# start of Text section

She begged for sorrow, but all she could feel was FURY.

But then the “Men’s Rights” crowd came slithering along. Missing the entire point of the film’s subtext. A lot of men still believe in the fairy tale of the angry feminist. The woman that only wants to further feminism to usurp men from the throne of the hegemony they themselves have crafted. Men afraid to lose this power are unaware that they are the cause for that power structure to even exist. The fear of power is because they fed themselves too much power on the backs of women, men of color, anyone “other.” This examination of “otherness” and how Immortan Joe “others” women (and even his War Boys are treated like less than human), giving himself and those he considers as equals (the other Warlords) rank and prestige. His son, a mountain of a man, is seen as a disappointment because his brute strength completely overshadows any semblance of intelligence. Joe knows his son is destined to fail; he sees how inadequate he is to play the role of the oppressive patriarchal overlord. A scene in which one of the Wives dies, pregnant. Immortan’s son screams into the air and shoots machineguns, wasting precious limited ammo in the process, “I had a baby brother!” He mourns the missed chance of normality. He cannot be allowed to love a brother, he can only hate his father, because Joe has only brought on despair and violence and pessimistic capitalism. He is incapable of love, of foresight, of care for the future – others.

"... and he was perfect in every way!"

# end of Text section

**Given task**
Pick up the film commentary on Immortan Joe and his son from its last line and continue it.

# start of Data extract

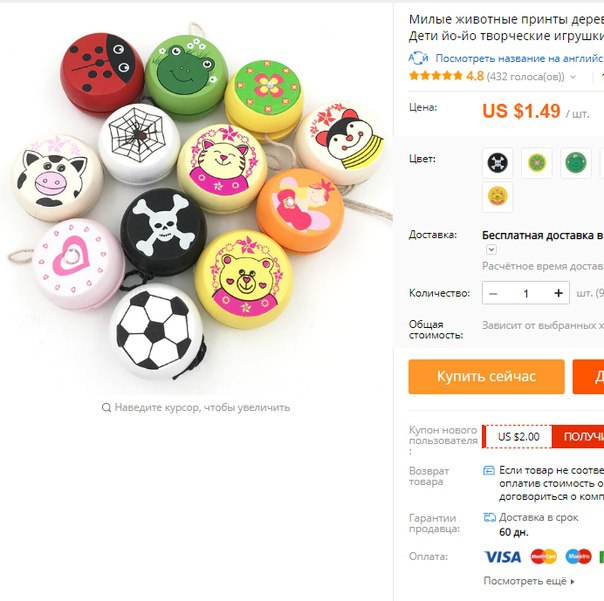The image size is (604, 601).
Task: Select the black skull yo-yo color option
Action: pos(497,163)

# end of Data extract

**Expected output**
It’s a shame, really. That a lot of the intended audience for Mad Max: Fury Road missed the point. They couldn’t see the clear passing of the torch. Women deserve the ability to exercise their agency and lead if they are both capable and willing. At the end of the film, the patriarchy is literally ripped apart (Immortan Joe’s iconic mouth, his sole weapon, gone by the end of the film) and Furiosa returns with the Wives, and women from her original homeland, before she was kidnapped and raised to be Joe’s slave soldier. Furiosa is allowed to literally ascend back into the citadel, along with everyone except Max. Confused, she looks into the crowd. Max stares from below, he gives her a thumbs up. “It’s up to you now,” echoes of his old character should have been heard at that moment. But we knew, as did Furiosa, Max is going to give away his privilege and let women figure it out. Because letting men be in charge, in Max’s eyes, has only brought death and despair and madness to the world. And better to have a nice ride in the desert away from Fury Road, than be part of the system that murdered his wife and son – and killed the world; the heteronormative hegemony be damned.

Rating:

For my money, the best action film ever assembled. (Also, technically this was my COMM final, so here it is!)